[Exercise]: Edit the lines that start with the one containing "You are a computer-use" and end with the one containing "The image size is (1032, 583). (x=73, y=481)". Replace "coin" with "token", keep everything else identical, and return only those lines.

[Input]:
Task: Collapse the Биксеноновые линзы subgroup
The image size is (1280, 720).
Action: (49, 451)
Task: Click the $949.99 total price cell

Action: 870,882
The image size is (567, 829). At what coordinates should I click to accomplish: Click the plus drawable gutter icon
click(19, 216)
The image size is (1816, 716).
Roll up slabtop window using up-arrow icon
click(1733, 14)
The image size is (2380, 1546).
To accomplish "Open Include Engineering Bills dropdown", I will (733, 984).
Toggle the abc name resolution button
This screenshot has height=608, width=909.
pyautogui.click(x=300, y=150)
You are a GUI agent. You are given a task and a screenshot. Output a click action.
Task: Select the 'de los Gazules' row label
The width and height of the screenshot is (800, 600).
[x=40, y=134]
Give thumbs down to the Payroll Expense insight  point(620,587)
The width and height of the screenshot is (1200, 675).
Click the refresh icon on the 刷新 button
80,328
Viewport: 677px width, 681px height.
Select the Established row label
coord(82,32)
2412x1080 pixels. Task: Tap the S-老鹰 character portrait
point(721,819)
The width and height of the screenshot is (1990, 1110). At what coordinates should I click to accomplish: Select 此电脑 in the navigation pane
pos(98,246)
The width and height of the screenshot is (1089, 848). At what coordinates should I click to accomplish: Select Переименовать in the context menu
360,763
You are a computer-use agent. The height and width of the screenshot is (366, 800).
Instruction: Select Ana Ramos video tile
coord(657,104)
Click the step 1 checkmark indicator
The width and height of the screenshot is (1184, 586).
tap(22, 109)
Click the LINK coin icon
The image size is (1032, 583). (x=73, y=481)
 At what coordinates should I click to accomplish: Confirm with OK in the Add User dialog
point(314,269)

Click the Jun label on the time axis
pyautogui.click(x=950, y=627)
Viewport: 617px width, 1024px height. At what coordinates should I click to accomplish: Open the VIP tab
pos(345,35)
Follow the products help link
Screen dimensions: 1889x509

[Answer below]:
You are a computer-use agent. The height and width of the screenshot is (366, 800).
Instruction: Select Ana Ramos video tile
coord(657,104)
Click the step 1 checkmark indicator
The width and height of the screenshot is (1184, 586).
tap(22, 109)
Click the LINK token icon
The image size is (1032, 583). (x=73, y=481)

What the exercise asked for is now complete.